Once you find the line that contains "The image size is (1568, 749).", write out that line and every line after it to the end of the records, exactly and with nothing else.

-- Extracted entries follows --

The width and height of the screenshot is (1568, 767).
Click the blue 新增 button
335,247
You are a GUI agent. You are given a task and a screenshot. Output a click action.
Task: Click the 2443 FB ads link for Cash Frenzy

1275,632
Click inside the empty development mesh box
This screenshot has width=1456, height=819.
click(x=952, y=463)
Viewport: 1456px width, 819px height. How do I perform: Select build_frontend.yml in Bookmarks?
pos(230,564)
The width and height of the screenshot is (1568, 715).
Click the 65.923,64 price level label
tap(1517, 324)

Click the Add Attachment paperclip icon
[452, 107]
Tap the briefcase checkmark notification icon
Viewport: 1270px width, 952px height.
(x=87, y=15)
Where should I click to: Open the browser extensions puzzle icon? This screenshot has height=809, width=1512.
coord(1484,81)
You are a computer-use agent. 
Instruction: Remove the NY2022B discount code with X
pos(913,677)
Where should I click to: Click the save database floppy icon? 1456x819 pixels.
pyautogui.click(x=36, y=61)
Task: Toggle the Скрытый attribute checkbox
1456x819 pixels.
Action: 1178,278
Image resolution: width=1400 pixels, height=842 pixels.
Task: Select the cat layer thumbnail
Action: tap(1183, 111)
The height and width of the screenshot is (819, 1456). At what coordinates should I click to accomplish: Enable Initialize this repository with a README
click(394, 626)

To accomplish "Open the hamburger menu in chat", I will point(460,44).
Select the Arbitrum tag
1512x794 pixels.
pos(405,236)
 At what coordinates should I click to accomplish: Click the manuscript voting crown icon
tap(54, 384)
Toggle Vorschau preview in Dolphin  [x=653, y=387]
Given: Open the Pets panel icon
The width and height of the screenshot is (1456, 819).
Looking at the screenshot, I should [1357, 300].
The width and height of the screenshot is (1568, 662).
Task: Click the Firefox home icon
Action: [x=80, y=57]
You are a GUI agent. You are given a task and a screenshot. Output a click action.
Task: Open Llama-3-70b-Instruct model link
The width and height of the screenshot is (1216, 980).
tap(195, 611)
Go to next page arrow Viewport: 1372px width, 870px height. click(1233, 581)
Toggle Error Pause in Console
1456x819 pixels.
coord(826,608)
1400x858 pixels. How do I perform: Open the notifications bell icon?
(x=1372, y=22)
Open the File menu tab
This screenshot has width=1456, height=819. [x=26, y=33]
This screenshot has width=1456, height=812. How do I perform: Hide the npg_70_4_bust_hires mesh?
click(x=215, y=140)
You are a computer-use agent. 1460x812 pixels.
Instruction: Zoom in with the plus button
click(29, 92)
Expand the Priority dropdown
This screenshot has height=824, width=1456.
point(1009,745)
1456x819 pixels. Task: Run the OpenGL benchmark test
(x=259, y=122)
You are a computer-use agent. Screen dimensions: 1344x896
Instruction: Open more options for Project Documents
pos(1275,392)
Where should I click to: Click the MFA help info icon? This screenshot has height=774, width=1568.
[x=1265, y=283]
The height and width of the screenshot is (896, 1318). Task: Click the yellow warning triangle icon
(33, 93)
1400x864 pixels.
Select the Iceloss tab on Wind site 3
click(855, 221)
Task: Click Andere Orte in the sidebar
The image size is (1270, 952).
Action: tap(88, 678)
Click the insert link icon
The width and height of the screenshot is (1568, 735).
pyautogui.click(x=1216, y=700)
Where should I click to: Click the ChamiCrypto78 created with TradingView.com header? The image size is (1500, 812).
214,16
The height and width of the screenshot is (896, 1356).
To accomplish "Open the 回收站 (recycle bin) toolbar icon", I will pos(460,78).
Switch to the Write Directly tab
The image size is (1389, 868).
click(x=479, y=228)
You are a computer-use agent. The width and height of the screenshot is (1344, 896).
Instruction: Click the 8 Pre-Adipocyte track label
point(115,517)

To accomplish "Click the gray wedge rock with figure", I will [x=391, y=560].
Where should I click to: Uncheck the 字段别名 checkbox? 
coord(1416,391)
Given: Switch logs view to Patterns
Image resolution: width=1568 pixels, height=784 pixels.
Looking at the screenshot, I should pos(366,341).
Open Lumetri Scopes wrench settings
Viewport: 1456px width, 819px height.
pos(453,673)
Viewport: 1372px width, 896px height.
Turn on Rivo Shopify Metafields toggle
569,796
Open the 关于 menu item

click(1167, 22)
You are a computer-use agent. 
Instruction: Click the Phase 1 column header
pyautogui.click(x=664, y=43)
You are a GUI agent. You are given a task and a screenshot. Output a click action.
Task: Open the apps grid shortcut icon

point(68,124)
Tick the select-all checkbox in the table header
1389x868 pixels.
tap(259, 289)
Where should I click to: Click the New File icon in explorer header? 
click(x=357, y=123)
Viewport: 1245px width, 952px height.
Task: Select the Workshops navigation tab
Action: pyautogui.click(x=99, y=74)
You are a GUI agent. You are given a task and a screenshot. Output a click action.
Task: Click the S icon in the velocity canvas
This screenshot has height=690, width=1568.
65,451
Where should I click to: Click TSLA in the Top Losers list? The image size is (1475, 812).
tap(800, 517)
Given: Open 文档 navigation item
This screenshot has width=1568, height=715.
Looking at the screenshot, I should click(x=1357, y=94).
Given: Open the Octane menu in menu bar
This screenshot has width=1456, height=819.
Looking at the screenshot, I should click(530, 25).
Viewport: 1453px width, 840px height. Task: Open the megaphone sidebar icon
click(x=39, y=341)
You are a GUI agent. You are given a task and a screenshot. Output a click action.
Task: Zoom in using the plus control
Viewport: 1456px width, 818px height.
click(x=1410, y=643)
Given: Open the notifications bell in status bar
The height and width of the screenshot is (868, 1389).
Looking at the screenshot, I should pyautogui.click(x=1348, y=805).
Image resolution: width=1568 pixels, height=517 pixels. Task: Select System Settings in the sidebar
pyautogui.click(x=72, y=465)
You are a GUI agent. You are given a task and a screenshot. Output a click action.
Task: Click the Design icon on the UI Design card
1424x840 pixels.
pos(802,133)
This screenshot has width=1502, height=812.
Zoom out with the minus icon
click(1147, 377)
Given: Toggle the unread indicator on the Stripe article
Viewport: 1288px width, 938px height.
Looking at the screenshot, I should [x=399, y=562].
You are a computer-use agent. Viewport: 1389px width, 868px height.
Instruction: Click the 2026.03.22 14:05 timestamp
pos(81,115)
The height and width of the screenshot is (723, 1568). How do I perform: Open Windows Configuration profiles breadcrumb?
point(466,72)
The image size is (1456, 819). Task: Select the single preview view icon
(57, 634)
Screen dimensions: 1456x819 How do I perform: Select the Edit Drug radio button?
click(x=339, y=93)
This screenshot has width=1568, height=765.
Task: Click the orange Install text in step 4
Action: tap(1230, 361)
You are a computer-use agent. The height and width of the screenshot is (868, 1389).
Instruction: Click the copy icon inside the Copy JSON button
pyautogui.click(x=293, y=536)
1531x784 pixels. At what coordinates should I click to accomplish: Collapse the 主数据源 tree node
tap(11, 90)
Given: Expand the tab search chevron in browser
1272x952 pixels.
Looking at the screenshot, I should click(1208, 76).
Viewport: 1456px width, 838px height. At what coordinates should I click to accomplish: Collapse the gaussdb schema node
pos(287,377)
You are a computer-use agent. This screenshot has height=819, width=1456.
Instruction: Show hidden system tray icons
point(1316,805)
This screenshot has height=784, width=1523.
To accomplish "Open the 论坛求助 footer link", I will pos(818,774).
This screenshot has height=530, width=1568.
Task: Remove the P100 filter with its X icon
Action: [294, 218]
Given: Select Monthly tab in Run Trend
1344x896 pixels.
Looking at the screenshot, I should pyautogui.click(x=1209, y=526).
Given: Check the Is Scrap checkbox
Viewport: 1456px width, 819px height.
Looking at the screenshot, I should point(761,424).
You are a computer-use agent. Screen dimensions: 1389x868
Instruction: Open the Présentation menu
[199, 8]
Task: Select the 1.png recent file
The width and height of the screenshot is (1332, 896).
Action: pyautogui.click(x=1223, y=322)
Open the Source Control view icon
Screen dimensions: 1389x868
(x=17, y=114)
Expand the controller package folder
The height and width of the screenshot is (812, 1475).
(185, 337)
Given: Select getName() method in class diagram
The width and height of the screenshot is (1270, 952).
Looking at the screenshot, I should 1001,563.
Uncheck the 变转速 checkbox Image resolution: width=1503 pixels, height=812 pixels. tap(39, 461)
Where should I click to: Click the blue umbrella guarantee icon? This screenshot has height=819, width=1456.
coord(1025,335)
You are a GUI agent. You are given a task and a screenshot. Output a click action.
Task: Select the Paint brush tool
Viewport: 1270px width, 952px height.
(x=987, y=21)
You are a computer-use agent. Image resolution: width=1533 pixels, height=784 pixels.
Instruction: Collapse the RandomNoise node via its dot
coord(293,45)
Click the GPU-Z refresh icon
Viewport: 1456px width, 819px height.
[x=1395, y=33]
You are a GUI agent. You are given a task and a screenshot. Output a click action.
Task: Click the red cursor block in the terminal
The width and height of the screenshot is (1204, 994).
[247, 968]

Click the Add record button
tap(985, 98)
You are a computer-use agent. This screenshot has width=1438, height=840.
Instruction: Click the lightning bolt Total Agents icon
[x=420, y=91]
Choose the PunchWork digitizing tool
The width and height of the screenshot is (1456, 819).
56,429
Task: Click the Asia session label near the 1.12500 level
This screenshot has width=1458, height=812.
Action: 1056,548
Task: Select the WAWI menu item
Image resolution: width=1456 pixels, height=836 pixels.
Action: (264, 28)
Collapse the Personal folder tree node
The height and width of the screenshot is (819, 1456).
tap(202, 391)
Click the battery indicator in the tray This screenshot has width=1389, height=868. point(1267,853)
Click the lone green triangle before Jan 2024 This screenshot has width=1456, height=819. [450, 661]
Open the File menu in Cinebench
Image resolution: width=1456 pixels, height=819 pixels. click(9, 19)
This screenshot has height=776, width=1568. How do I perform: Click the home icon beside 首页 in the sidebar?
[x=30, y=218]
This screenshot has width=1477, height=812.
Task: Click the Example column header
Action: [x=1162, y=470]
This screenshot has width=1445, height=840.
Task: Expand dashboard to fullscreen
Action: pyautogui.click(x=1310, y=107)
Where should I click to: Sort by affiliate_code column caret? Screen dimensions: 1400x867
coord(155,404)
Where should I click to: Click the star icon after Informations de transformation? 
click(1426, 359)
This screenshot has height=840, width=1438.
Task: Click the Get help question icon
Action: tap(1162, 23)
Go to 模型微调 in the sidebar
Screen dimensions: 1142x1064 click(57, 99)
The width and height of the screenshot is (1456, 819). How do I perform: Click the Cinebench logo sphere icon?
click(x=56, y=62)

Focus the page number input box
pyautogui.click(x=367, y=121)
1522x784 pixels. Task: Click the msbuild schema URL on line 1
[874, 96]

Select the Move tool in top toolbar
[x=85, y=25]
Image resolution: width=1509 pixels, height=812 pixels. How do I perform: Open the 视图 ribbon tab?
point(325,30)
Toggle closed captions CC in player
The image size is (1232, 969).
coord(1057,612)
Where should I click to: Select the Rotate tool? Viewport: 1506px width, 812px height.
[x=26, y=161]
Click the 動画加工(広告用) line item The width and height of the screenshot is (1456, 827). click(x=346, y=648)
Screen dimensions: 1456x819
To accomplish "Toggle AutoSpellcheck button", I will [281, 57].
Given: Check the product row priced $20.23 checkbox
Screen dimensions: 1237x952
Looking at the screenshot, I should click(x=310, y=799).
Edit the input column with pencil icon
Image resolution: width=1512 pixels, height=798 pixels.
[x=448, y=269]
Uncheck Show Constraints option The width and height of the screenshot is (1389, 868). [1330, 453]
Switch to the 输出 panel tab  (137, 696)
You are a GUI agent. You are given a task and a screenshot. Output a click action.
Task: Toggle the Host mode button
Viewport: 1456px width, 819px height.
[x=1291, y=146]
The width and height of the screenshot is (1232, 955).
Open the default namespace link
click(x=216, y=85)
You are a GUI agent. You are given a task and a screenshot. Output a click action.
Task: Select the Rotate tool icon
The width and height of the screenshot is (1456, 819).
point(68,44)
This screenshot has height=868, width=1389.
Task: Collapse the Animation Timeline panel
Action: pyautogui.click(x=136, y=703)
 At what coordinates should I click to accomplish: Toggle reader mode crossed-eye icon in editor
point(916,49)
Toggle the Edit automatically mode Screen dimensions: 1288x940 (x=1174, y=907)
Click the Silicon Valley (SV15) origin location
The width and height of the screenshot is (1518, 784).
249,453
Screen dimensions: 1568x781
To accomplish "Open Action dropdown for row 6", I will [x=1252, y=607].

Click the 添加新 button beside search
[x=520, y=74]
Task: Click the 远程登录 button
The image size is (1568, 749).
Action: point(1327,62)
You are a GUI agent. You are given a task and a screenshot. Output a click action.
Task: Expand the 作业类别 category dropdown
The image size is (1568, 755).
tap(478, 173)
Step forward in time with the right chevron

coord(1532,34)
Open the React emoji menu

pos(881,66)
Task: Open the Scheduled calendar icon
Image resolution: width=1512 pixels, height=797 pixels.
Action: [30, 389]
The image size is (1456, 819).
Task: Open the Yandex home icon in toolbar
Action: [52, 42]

-- Extracted entries concluded --

| Response to the exercise |
The image size is (1568, 749).
Action: point(1327,62)
You are a GUI agent. You are given a task and a screenshot. Output a click action.
Task: Expand the 作业类别 category dropdown
The image size is (1568, 755).
tap(478, 173)
Step forward in time with the right chevron

coord(1532,34)
Open the React emoji menu

pos(881,66)
Task: Open the Scheduled calendar icon
Image resolution: width=1512 pixels, height=797 pixels.
Action: [30, 389]
The image size is (1456, 819).
Task: Open the Yandex home icon in toolbar
Action: [52, 42]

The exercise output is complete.